The restoration and repair of orofacial and large bone defects resulting from extreme trauma, disease, or genetic inheritance is a clinical challenge in need of new solutions, as current grafting techniques can result in donor site morbidity, graft rejection, and/or inadequate bone formation and quality. Because bone is a complex organ, its hierarchical structure may only be restored in such defects if a temporary material guides tissue formation. Bone tissue engineering explores combinations of materials, biological signals, and cell sources to achieve guided tissue formation with structure-function properties matching those of native tissue.
By using nature's building blocks, or amino acids, as a design platform to synthesize multi-dimensional biomolecules in the form of peptides, biological function can be influenced. The idea is to provide specificity to induce a desired biological activity. In addition, coating a material with biomimetic bone-like mineral can provide a surface morphology and composition similar to the native hydroxyapatite in bone. While bone-like mineral can increase bone growth in vivo, the tissue formed is not uniform or spatially controlled, suggesting the need for better-designed scaffolding to spatiotemporally influence bone tissue development.

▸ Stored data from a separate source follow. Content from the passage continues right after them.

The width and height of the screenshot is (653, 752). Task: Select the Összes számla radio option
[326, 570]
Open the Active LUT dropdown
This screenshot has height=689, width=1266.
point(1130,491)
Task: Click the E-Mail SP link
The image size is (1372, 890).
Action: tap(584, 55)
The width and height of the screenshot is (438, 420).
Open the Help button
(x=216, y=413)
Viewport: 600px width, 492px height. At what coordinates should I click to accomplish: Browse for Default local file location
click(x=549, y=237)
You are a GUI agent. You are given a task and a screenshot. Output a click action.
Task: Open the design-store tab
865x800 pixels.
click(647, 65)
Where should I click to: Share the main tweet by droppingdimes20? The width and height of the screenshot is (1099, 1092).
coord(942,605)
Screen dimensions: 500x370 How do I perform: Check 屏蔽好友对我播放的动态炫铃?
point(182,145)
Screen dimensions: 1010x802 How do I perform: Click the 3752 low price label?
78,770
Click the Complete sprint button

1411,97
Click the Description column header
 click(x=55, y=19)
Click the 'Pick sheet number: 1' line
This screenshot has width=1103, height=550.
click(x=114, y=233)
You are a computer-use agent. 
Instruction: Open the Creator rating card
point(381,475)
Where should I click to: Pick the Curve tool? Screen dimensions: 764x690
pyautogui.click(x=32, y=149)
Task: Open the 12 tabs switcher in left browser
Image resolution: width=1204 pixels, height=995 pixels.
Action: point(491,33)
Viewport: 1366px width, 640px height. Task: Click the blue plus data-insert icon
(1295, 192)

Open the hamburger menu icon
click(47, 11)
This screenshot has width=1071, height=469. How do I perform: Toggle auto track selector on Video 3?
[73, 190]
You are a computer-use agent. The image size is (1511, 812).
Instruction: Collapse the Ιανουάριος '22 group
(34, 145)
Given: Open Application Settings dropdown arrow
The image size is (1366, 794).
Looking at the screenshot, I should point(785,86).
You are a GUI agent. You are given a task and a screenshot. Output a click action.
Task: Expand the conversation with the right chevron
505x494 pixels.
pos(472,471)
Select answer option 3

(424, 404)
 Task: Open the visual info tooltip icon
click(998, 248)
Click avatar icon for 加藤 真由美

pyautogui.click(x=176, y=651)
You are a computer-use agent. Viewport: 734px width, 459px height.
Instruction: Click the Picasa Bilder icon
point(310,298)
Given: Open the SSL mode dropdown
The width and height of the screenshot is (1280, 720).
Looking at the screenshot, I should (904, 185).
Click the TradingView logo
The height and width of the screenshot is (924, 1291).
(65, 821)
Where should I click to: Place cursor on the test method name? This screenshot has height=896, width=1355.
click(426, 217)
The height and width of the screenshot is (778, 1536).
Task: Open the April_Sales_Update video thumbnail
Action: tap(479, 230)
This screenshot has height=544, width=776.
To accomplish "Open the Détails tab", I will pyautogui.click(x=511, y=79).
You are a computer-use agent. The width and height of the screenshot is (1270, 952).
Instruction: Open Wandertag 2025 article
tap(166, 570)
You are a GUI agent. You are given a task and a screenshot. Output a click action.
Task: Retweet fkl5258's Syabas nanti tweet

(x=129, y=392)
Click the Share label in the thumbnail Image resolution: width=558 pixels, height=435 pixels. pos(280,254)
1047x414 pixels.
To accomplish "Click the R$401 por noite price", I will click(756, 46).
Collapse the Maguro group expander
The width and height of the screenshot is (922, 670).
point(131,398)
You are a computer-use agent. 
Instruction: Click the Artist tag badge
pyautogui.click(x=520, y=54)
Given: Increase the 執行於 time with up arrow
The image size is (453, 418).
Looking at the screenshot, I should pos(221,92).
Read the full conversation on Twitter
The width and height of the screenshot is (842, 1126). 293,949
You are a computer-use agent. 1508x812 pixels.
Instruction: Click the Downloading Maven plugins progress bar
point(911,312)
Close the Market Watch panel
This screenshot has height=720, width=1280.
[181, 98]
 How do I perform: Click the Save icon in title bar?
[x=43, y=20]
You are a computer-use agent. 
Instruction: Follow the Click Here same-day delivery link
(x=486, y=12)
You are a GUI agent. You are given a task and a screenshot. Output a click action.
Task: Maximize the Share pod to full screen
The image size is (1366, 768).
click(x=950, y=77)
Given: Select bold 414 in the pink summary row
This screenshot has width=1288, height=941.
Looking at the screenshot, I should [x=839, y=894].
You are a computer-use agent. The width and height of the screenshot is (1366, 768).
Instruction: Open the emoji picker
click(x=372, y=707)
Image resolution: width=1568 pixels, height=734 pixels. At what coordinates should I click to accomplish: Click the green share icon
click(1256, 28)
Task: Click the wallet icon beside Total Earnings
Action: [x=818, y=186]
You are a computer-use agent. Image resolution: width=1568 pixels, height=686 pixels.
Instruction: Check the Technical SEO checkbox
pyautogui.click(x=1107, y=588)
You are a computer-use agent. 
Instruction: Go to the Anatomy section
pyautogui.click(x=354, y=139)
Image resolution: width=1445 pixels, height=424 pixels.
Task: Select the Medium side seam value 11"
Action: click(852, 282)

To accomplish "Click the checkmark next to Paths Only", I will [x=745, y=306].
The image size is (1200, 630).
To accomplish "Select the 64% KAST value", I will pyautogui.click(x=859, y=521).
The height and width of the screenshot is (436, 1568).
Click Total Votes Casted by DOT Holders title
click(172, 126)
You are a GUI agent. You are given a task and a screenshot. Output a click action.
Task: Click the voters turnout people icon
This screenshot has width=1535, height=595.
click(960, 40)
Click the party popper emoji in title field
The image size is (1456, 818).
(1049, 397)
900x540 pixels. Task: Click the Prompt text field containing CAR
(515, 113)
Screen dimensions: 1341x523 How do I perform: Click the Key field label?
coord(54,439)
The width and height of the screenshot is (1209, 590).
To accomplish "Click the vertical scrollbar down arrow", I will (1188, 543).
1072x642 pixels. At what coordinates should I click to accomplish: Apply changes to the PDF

No studies have investigated the potential impact biomolecule-laden bone-like mineral has on influencing cell behavior. The work presented in this thesis is first to design dual-functioning peptides to increase in vitro cell attachment on bone-like mineral. Using a combinatorial phage library, computational modeling, and biological assays, specific peptide sequences that preferentially adsorb to bone-like mineral and attach to clonally derived human bone marrow stromal cells (hBMSCs) were identified. When combined, these sequences formed a dual-functioning peptide that exhibited an increased ability to attach hBMSCs compared to previous peptide designs. Additionally, a bioreactor was designed to coat three-dimensional porous scaffolds with uniform, continuous bone-like mineral, addressing a need for improved biomimetic coating fabrication techniques. The presented strategies can influence guided bone growth and advance the current methodologies in bone engineering. This work provides a new paradigm for peptide development linking organics to inorganics, not only for bone tissue engineered constructs, but also for any system requiring temporary or guided adhesion.